Out All Night: Los Angeles

 

Since answering the siren call of the bitch goddess Hollywood ten years ago, LA’s been my home. Being a studio executive is not the best vantage point to get to know the real city, but a 24 hit and run may. do the trick. Yes, my all-nighter in LaLa Land is in the name of research. Let’s call it a write‑off and not ask too many questions.

16:00 – Check‑In: Hollywood Hills, Not the Walk of Fame

I start above it all. You have to, here.

The hotel is tucked into the Hollywood Hills, close enough that if I lean out over the balcony I can see the cluster of billboards and taillights on Sunset, far enough that I don’t have to smell it. The room’s modern, tasteful, anonymous—mid‑century shapes, carefully curated “rock ’n’ roll” photography, a minibar full of things that can ruin your judgment for three figures.

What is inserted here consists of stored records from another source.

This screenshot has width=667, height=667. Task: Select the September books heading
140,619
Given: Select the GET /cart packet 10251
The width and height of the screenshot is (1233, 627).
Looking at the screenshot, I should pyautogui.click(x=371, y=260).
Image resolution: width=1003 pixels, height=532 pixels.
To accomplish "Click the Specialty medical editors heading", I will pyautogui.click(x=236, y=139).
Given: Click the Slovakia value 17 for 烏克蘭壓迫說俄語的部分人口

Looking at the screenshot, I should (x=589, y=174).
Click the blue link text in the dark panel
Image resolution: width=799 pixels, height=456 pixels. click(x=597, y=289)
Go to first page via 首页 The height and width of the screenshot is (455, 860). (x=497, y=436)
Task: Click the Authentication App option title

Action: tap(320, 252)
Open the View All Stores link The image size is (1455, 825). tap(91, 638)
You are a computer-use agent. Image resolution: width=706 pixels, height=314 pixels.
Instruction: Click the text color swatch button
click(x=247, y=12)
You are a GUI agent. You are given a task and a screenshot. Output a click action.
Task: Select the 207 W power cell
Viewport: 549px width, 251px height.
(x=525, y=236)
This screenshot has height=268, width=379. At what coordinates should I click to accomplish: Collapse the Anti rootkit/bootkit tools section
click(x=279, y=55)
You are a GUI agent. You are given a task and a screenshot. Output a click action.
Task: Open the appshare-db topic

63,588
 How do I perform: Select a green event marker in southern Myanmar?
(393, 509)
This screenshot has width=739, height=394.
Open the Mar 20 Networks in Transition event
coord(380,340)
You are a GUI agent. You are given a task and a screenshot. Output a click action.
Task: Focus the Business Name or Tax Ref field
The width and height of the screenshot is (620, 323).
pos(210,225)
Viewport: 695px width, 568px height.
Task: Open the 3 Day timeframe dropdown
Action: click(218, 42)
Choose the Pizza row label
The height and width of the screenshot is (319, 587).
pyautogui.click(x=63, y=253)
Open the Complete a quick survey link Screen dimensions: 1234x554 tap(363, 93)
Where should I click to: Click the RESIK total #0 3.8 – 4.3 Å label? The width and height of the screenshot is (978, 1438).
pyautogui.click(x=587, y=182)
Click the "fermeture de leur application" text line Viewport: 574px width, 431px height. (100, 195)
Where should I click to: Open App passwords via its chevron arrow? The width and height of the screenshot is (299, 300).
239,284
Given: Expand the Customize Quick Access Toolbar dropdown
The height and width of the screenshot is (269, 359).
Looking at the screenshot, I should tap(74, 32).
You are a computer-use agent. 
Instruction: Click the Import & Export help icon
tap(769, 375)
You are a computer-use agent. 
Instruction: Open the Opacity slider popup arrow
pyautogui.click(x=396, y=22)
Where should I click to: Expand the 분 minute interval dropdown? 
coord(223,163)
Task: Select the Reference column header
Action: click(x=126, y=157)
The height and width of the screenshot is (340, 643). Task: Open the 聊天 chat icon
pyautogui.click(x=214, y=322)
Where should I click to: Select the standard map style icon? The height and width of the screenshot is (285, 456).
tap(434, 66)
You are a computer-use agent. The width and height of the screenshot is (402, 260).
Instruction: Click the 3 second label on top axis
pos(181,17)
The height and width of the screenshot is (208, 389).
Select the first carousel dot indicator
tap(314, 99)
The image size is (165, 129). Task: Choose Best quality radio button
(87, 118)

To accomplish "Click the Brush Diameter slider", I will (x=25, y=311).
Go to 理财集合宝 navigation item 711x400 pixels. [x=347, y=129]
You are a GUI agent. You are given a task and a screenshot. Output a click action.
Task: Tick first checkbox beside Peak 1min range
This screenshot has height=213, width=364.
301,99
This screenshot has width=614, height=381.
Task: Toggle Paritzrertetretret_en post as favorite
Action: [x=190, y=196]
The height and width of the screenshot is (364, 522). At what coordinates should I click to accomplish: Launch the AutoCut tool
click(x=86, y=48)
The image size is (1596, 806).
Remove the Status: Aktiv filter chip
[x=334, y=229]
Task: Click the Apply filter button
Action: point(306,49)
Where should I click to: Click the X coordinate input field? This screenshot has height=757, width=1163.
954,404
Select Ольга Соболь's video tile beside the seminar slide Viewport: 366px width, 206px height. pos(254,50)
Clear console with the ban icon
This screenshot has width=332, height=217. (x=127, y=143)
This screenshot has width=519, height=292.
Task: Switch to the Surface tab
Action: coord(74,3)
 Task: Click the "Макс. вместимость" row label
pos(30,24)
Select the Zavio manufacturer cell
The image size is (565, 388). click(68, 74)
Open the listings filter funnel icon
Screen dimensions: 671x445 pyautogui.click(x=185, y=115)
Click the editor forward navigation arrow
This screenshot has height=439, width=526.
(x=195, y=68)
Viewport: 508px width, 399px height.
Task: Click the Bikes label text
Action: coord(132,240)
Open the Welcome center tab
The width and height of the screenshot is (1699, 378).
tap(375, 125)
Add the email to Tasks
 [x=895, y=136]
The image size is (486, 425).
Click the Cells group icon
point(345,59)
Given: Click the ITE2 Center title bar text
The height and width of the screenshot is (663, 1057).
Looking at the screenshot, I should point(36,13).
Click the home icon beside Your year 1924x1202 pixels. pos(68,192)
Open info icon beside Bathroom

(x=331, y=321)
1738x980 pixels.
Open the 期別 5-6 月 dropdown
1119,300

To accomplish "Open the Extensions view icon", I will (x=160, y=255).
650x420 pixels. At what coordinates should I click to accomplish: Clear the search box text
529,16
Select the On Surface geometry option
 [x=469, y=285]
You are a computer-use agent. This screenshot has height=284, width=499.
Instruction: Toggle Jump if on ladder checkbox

I drop the bag, rinse off the day’s studio air—air conditioning, fear, stale coffee—and stand for a second looking down at the city. It’s not beautiful, exactly. It’s a sprawl, a carpet of low buildings and palm trees punctured by the occasional tower and video screen. But this is the battlefield. These are the streets whose stories we pretend to understand.

If LA teaches you anything, it’s that nothing good happens if you linger too long in a hotel room. I grab my keys and go.

17:00 – Silver Lake: Coffee, Ink, and Sunset

Driving east at golden hour, LA almost tricks you into believing in itself.

I cut across town toward Silver Lake, the SUV crawling along Sunset with everyone else who thought they could beat traffic by leaving early. The light hits the palm fronds just right, makes even the strip malls and liquor stores look romantic. On the sidewalks, people with loud shirts and quiet shoes walk small dogs, hold iced coffees, talk about pilots that will never get made.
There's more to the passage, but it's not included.